▶ [Problem to work on]: With both ends included, repeat exactly the lines of the entries below from the one containing "[combobox] (57, 2525)" down to the one containing "all live sports events (96, 1829)", and no others.

[Dataset Boundary: Start]

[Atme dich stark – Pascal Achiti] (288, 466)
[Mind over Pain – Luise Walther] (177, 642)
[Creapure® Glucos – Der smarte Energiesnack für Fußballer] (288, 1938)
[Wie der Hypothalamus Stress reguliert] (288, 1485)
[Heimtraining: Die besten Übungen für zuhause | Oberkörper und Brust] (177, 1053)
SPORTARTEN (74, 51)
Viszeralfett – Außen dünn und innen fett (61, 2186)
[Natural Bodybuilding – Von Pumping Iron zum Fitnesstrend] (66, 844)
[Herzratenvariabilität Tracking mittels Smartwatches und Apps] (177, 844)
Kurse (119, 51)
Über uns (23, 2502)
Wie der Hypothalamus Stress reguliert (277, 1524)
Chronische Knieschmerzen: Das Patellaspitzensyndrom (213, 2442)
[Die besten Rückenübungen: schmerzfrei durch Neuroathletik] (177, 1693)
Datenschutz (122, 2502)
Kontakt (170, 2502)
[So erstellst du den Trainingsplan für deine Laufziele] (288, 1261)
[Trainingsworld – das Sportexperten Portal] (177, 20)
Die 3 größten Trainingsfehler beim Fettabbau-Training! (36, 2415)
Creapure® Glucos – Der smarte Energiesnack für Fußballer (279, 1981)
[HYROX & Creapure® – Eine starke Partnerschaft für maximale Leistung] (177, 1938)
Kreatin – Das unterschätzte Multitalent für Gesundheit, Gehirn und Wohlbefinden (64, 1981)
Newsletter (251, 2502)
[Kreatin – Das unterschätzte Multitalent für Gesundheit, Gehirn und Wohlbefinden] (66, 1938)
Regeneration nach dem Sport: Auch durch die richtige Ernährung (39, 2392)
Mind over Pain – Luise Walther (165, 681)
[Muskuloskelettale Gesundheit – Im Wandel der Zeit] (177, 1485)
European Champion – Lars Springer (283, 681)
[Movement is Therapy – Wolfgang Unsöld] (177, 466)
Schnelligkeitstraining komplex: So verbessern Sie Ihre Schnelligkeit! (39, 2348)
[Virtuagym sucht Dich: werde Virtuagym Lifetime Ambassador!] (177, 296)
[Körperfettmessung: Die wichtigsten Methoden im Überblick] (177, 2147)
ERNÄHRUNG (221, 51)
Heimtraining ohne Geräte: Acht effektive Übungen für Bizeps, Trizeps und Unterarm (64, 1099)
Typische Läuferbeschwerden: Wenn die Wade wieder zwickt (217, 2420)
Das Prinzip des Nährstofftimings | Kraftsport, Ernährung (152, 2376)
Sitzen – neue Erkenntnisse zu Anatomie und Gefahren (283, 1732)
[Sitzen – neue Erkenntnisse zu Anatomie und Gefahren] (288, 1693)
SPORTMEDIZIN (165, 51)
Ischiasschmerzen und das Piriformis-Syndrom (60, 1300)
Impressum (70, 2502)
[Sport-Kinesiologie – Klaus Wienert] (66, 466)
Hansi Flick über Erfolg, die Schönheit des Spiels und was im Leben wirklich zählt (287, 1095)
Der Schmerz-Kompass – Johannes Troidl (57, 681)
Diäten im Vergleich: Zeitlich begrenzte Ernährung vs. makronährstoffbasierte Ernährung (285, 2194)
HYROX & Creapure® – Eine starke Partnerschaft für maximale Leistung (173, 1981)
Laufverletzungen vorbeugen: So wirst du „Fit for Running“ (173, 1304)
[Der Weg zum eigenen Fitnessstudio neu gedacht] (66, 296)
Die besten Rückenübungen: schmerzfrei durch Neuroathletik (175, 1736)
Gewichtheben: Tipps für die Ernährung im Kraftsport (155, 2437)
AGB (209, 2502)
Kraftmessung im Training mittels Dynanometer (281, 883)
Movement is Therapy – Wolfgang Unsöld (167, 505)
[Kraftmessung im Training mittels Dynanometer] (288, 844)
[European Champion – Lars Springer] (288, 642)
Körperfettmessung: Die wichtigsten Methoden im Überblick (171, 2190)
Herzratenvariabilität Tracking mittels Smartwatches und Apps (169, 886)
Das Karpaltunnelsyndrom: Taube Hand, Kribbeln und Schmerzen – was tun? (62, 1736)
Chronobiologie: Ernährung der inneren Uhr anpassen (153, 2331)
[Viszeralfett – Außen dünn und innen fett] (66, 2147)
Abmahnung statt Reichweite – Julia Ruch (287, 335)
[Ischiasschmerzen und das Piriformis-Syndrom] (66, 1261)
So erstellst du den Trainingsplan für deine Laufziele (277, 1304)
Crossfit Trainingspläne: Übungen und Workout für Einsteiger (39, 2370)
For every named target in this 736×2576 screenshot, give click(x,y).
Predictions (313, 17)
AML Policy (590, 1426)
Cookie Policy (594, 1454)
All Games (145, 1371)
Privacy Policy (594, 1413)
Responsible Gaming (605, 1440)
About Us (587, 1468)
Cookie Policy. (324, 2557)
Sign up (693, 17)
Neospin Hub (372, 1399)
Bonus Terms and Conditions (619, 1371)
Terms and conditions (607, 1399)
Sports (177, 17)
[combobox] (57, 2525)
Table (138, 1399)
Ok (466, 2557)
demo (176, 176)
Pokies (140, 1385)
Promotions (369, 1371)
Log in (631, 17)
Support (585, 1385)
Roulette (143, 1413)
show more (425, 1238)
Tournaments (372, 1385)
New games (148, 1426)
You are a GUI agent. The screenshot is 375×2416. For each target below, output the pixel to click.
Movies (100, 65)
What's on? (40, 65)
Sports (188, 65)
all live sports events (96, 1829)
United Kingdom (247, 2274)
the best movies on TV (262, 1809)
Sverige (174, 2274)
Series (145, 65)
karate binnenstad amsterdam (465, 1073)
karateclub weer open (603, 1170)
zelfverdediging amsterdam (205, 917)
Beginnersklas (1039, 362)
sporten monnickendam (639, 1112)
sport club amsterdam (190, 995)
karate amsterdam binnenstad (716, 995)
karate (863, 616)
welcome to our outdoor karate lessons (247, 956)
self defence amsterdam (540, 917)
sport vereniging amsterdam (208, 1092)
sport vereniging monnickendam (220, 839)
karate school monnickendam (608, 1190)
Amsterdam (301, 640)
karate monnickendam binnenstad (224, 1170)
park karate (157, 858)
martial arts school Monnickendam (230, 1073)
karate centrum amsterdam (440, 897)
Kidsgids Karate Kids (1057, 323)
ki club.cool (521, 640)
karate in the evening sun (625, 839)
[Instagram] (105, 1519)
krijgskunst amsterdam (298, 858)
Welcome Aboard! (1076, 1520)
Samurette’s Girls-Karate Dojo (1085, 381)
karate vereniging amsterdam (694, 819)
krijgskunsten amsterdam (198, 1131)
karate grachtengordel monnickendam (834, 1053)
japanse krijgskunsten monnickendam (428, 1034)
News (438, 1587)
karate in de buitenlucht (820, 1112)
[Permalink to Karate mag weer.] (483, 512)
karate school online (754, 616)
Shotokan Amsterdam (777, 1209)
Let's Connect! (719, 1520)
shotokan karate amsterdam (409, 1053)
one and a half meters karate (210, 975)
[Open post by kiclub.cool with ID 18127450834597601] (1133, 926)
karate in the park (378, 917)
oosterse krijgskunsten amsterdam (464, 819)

[Dataset Boundary: End]

▶ [Output for this exercise]:
[combobox] (57, 2525)
Table (138, 1399)
Ok (466, 2557)
demo (176, 176)
Pokies (140, 1385)
Promotions (369, 1371)
Log in (631, 17)
Support (585, 1385)
Roulette (143, 1413)
show more (425, 1238)
Tournaments (372, 1385)
New games (148, 1426)
You are a GUI agent. The screenshot is 375×2416. For each target below, output the pixel to click.
Movies (100, 65)
What's on? (40, 65)
Sports (188, 65)
all live sports events (96, 1829)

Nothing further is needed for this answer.